Task statement:
Skip the pictures and restate, word for word, the lines from the one containing "Instruction: Click gray" to the end of the data below.

Stored items:
################

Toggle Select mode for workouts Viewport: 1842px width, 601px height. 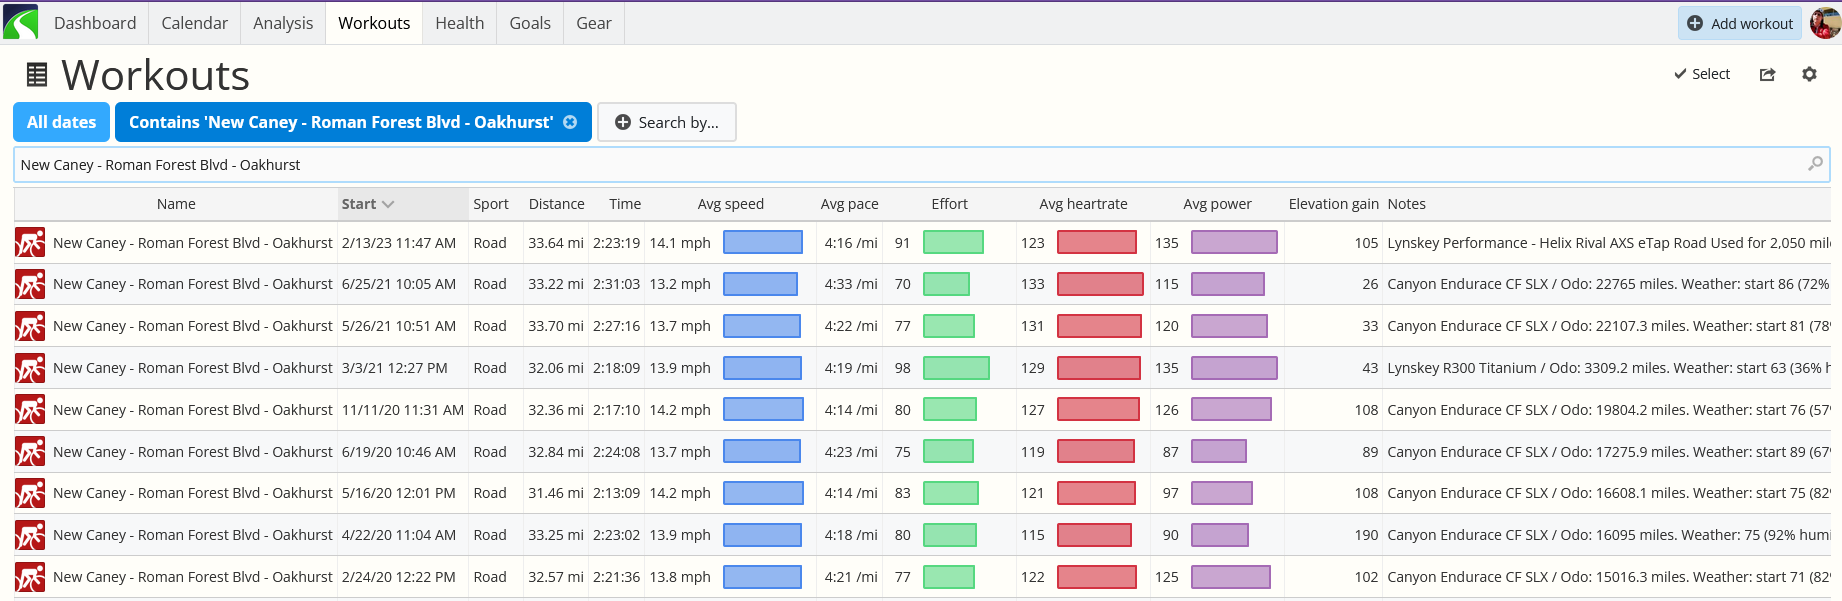(1702, 75)
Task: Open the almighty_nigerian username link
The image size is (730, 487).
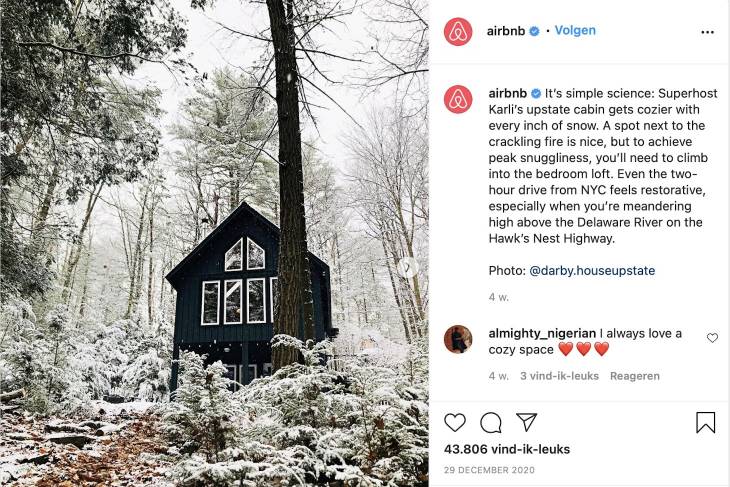Action: point(542,333)
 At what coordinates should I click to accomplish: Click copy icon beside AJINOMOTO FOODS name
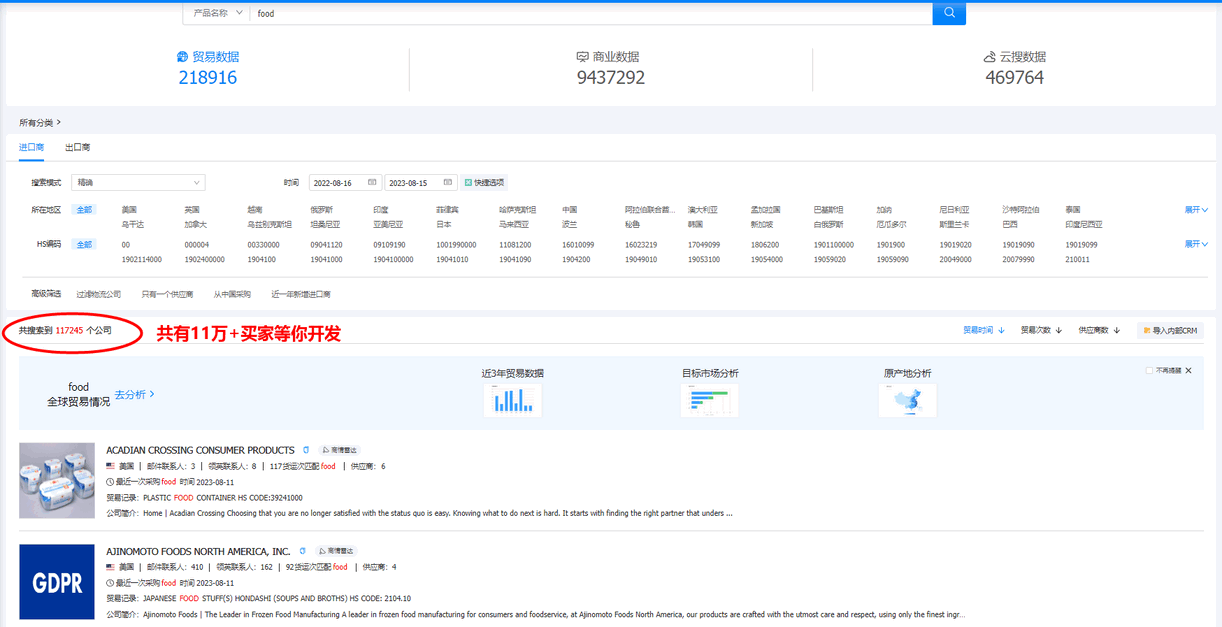coord(302,551)
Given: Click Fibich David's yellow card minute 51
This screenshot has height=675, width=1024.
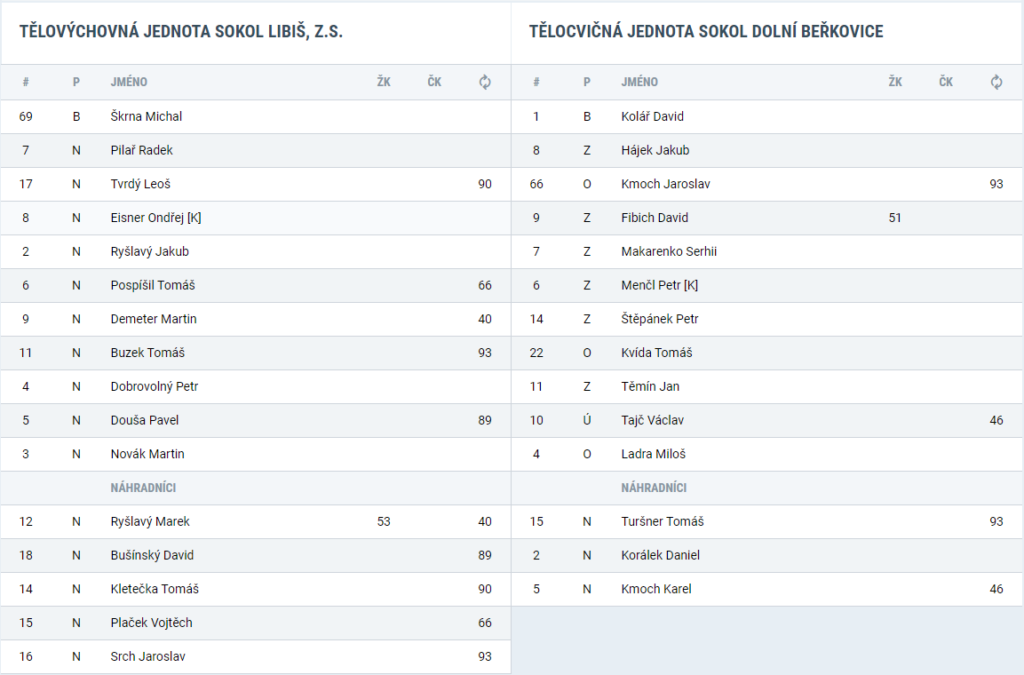Looking at the screenshot, I should 895,218.
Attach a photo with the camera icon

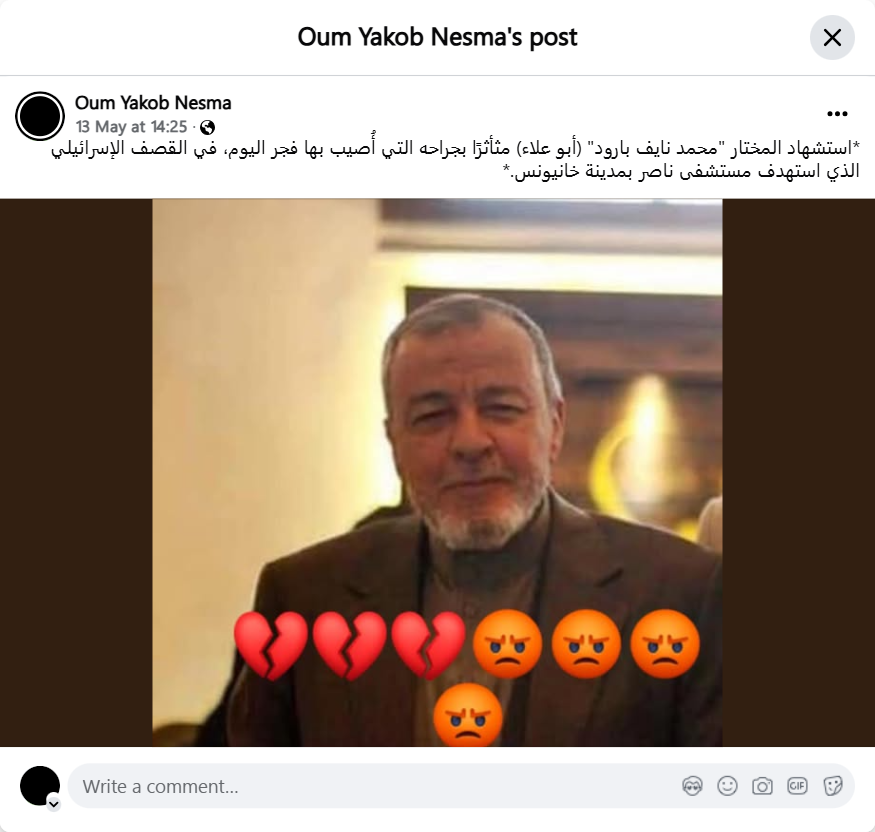(x=762, y=786)
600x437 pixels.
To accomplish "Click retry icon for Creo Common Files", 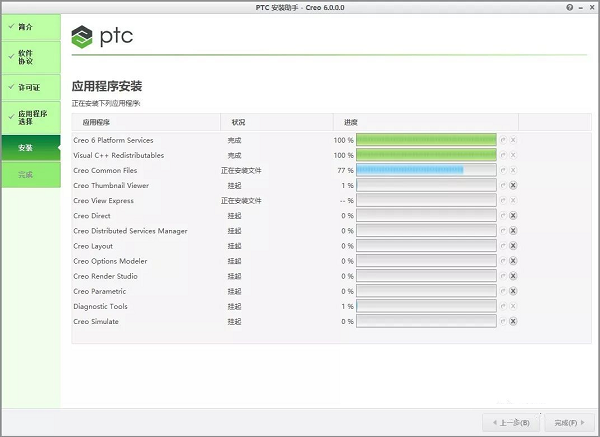I will click(503, 171).
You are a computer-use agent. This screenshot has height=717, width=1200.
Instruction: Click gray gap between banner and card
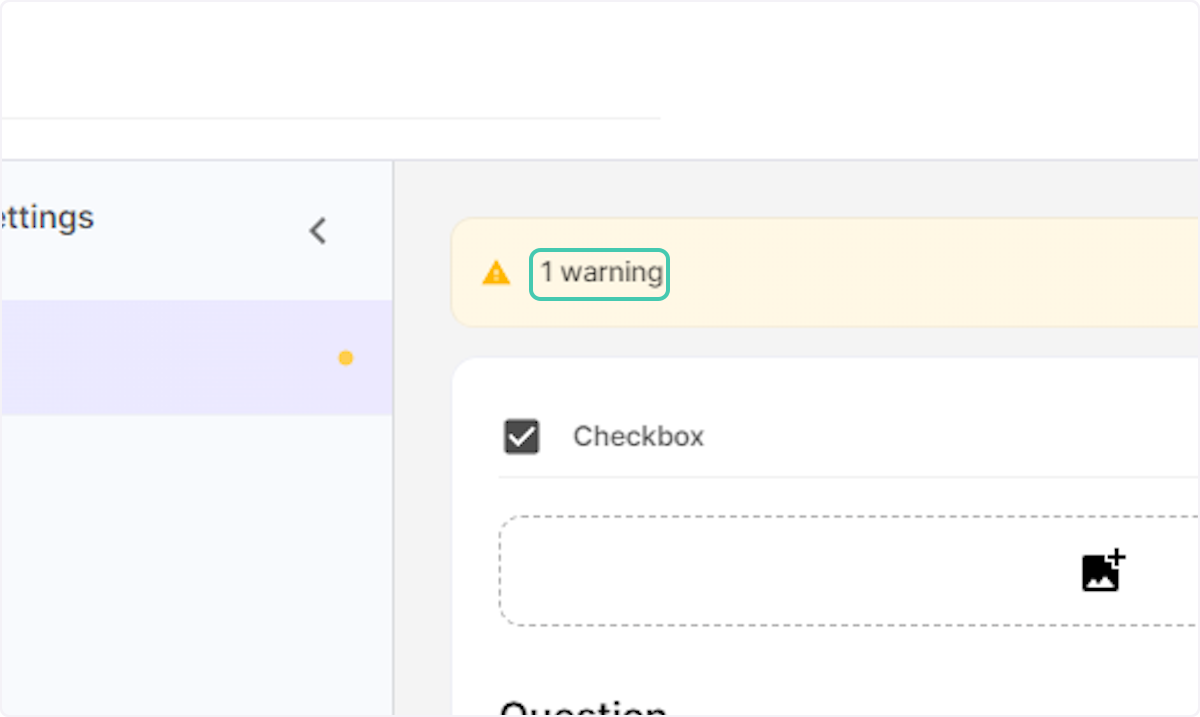click(800, 342)
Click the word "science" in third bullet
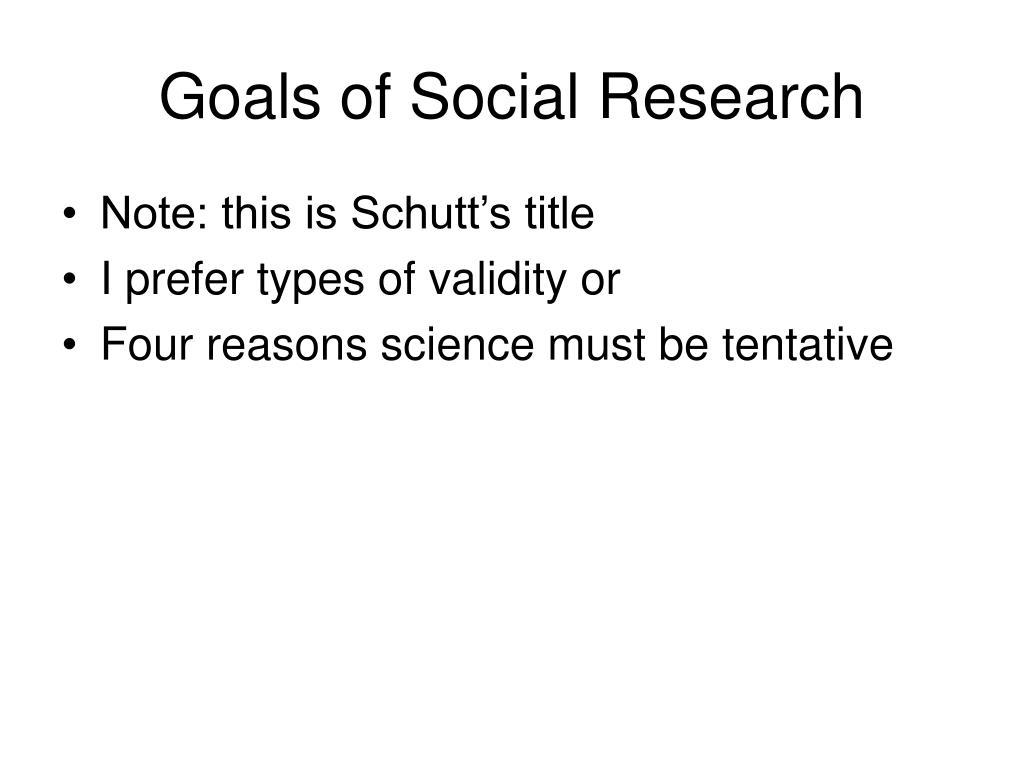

################

Problem solution:
Instruction: Click gray gap between banner and card
click(800, 342)
Click the word "science" in third bullet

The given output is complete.